1st Vice-Chancellor of Banaras Hindu University
- In office 1 April 1916 – 1918
- Preceded by: Office established
- Succeeded by: Sir P. S. Sivaswami Iyer

Vice-Chancellor of Allahabad University
- In office 1912–1916

Lawyer at Allahabad High Court

Personal details
- Born: 21 May 1857 Jaspur, North-Western Provinces, Company Raj (now in Uttarakhand, India)
- Died: 13 February 1918 (aged 60) Allahabad, United Provinces of Agra and Oudh, British India (now in Uttar Pradesh, India)
- Alma mater: Muir Central College
- Occupation: Jurist Academic Administrator
- Known for: Founding Vice-Chancellor of the Banaras Hindu University

= Sunder Lal (lawyer) =

Indian lawyer (1857–1918)

Rai Bahadur Sir Sunder Lal was born in Jaspur, near Nainital, on 21 May 1857.

In 1876, he joined Muir Central College at Allahabad then led by Augustus Harrison. While an under-graduate Pandit Sunder Lal passed the Vakil's Examination of the High Court in 1880 and was enrolled as a Vakil on 21 December 1880. He practiced in Allahabad High Court. In 1896 the High Court raised him to the rank and status of Advocate.

The distinction of 'Rai Bahadur' was conferred on him in 1905. He was appointed a CIE in 1907. In 1909 he accepted a seat on the Bench of the Judicial Commissioner's Court at Lucknow for a few months and in 1914 for brief periods officiated as a Judge of the Allahabad High Court.

Appointed Member, Council of Law Reporting, Allahabad; Member of the Board of the Allahabad Court to represent Vakils, 1893; enrolled as Advocate, 1893; Fellow Allahabad University, since 1888 Member of the Syndicate, 1895, represented University in U.P. Legislative Council, 1904; and 1906–1909; one of the Secretaries of the MacDonnell Boarding House, Allahabad; Offg. Additional Judicial Commissioner, Oudh, 1909; Vice-Chairman, U.P. Exhibition, 1910–11; acting Judicial Commissioner for 5 months; Judge, High Court, N.W.P.. 1914; owner of the largest private library in the Province; prominently connected with the establishment of the University School of Law and the Hindu University, Benares; nominated as an Additional Member, Imperial Legislative Council, 1915: resigned his seat in the U.P. Legislative Council, 1915. Address: Allahabad.
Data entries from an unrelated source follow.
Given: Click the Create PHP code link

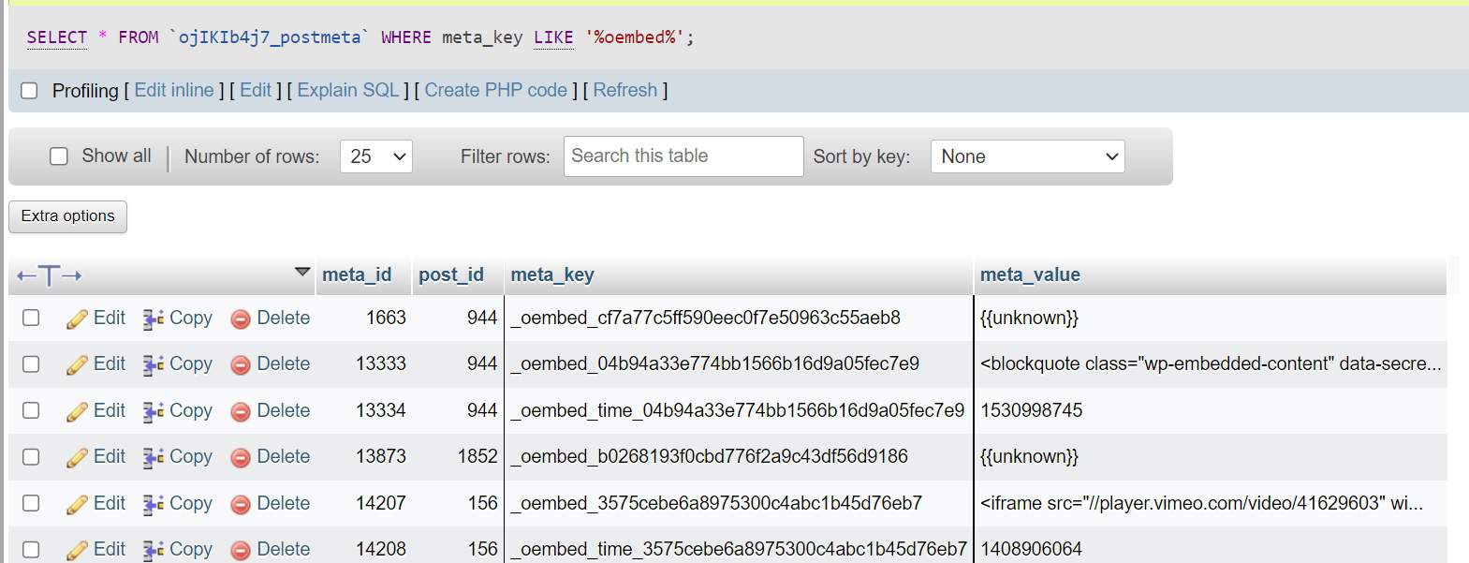Looking at the screenshot, I should pos(495,91).
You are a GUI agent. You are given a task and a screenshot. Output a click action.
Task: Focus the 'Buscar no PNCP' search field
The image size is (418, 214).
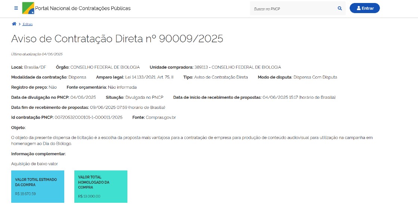point(293,9)
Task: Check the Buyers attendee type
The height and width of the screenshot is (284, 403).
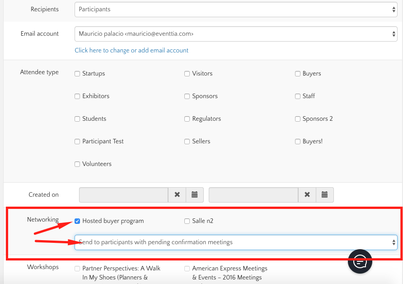Action: click(298, 74)
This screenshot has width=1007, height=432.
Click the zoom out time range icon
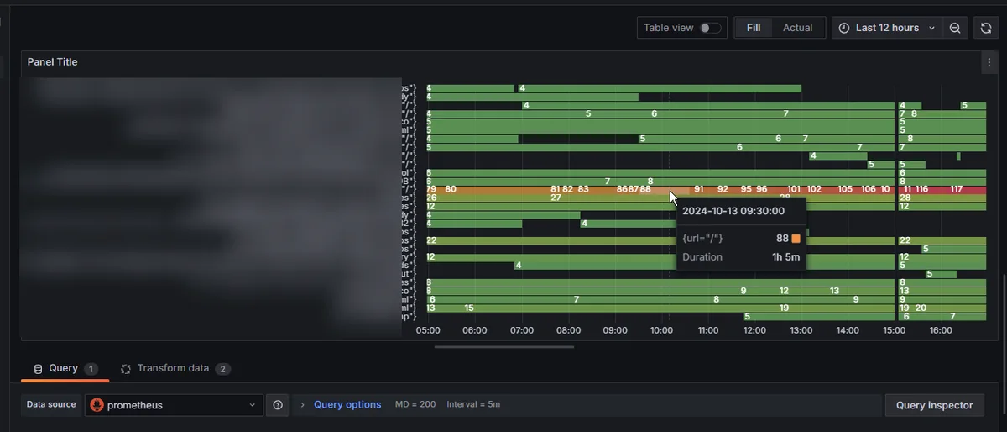[x=955, y=28]
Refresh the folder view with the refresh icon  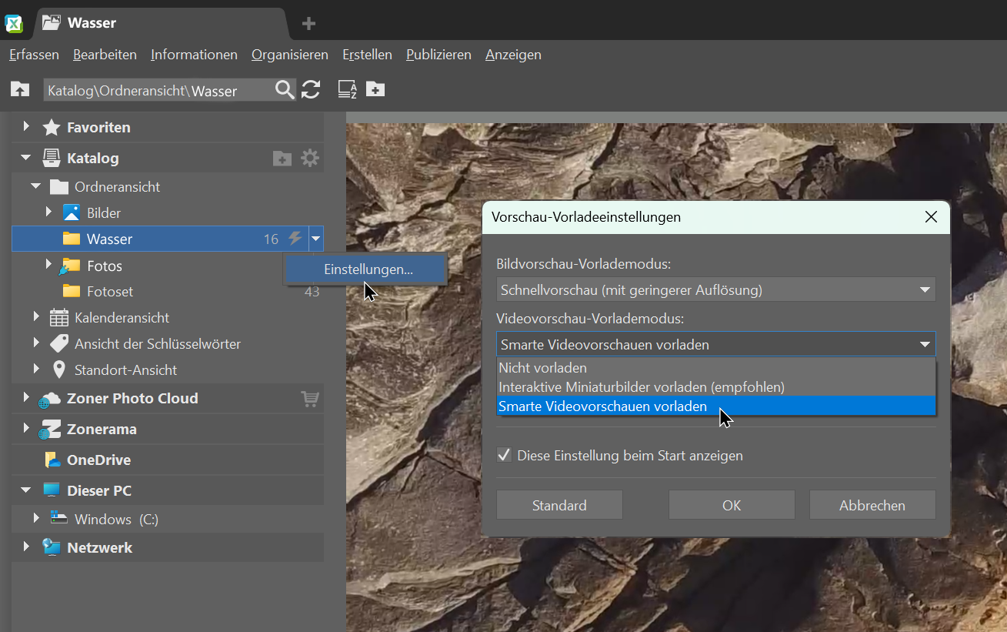pyautogui.click(x=311, y=89)

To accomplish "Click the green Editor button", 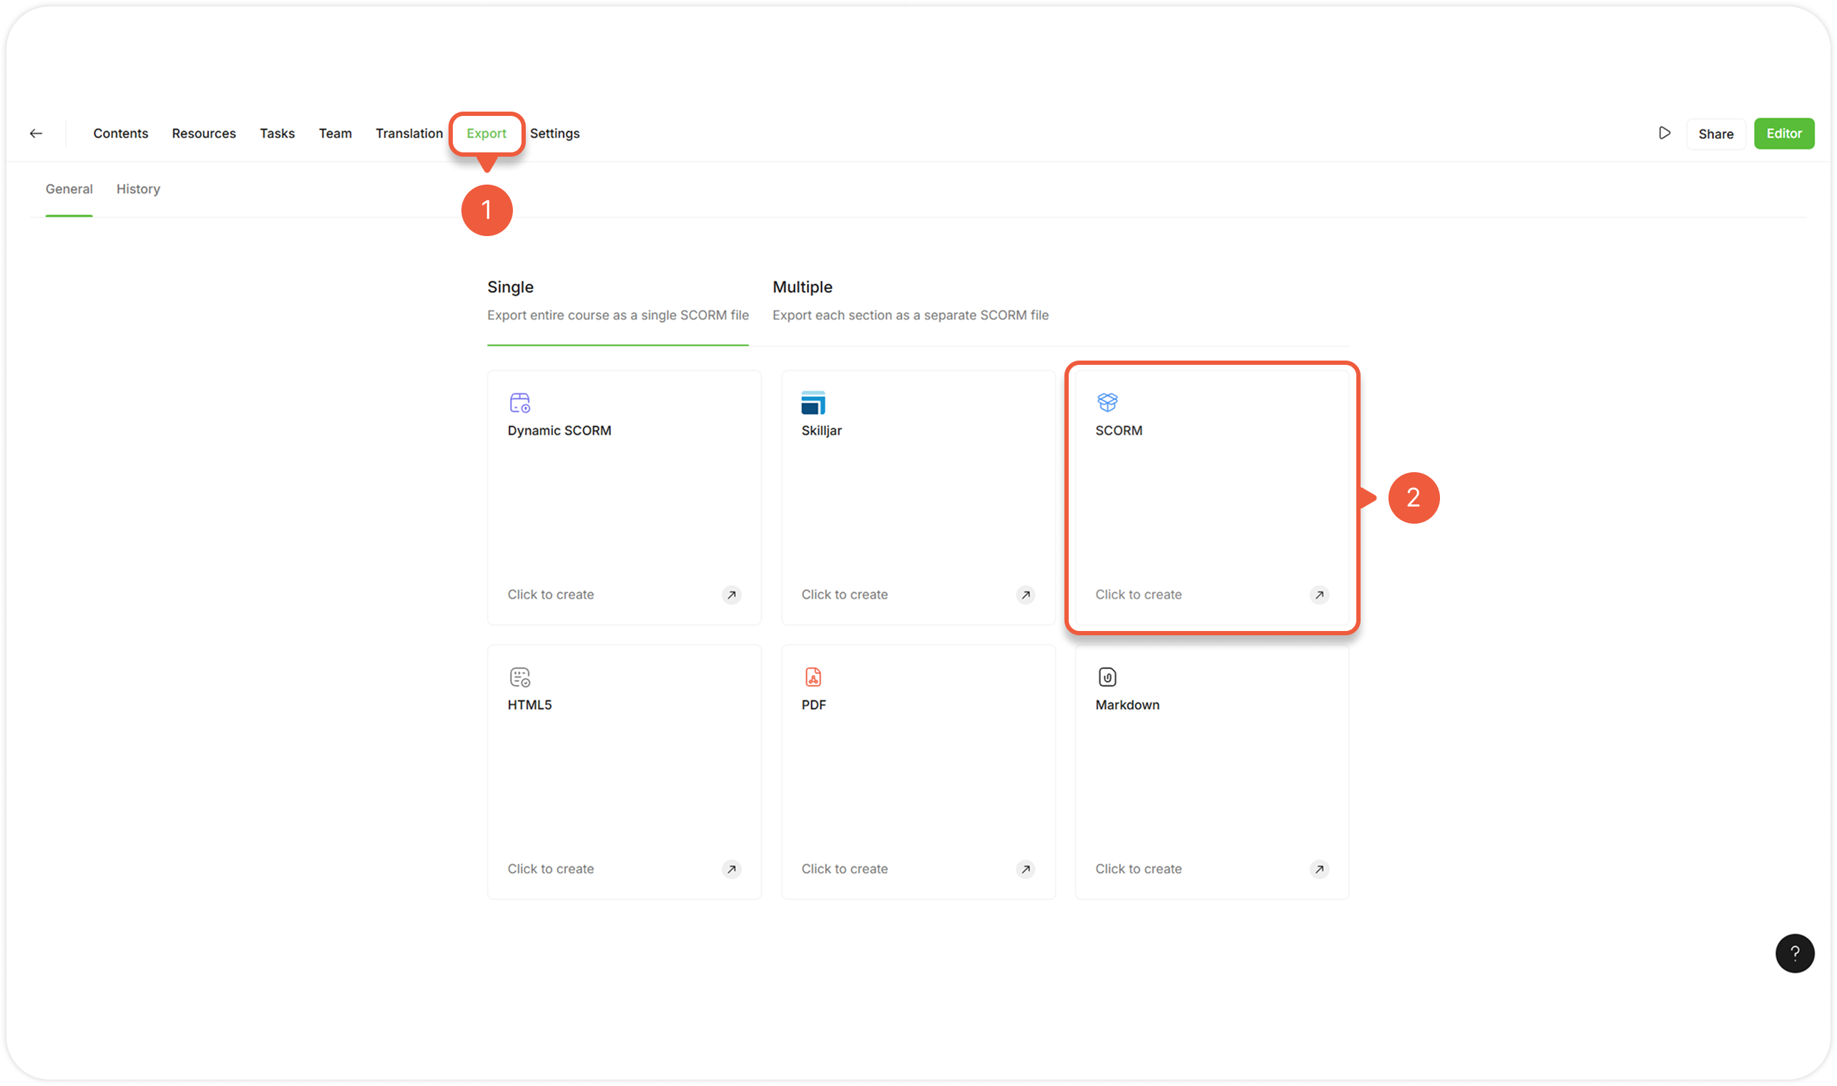I will click(1783, 133).
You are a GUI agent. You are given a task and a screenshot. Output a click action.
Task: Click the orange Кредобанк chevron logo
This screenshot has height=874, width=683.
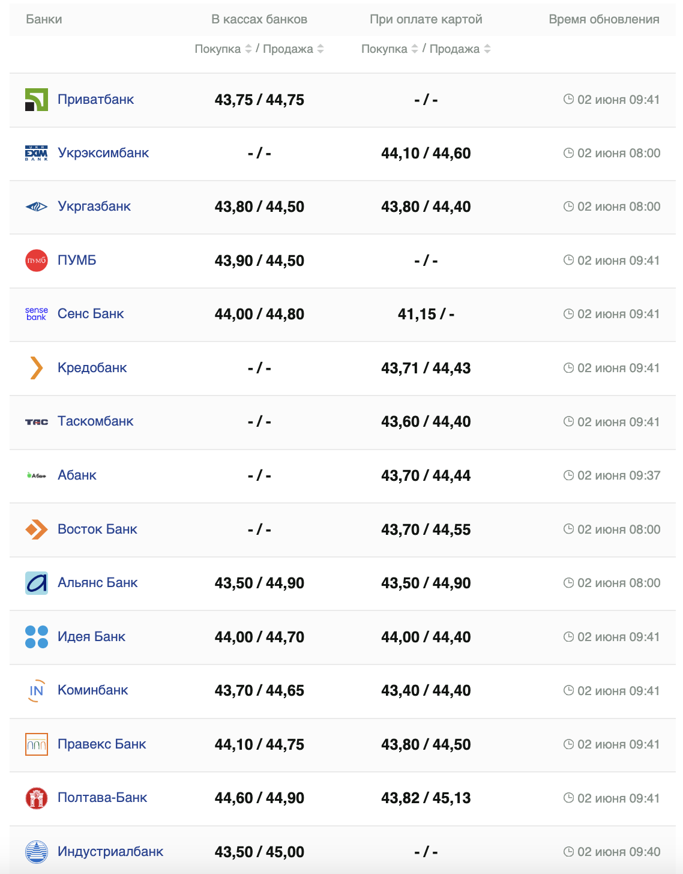pyautogui.click(x=36, y=368)
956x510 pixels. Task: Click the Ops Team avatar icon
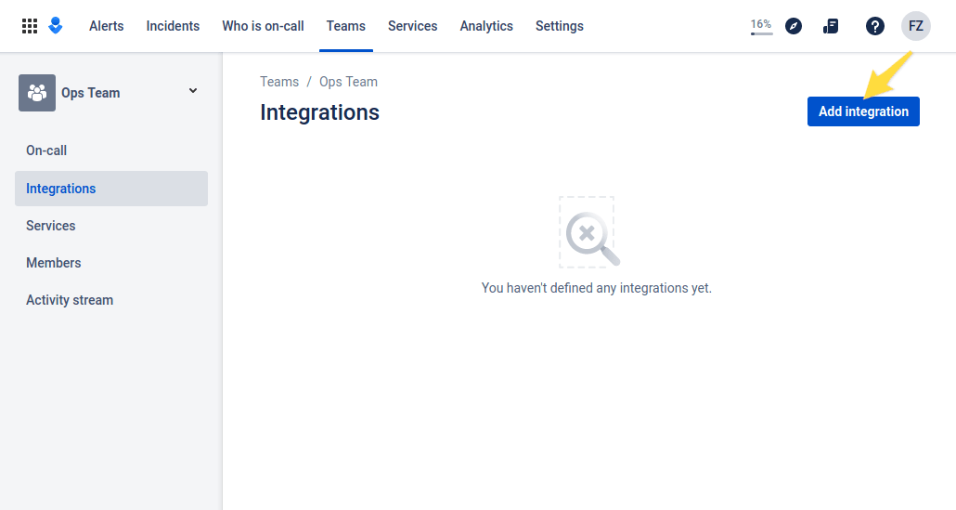(37, 93)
In 1906, he became the first Indian Vice Chancellor of Allahabad University. He was reappointed to that office in 1912 and 1916.

In 1916, he was named the founding Vice Chancellor of Banaras Hindu University (BHU). The Sir Sunderlal Hospital of the Institute of Medical Sciences on the BHU campus is named in his honor.

On 21 February 1917, Sunder Lal received a knighthood. He died in Allahabad on 13 February 1918 at age 60.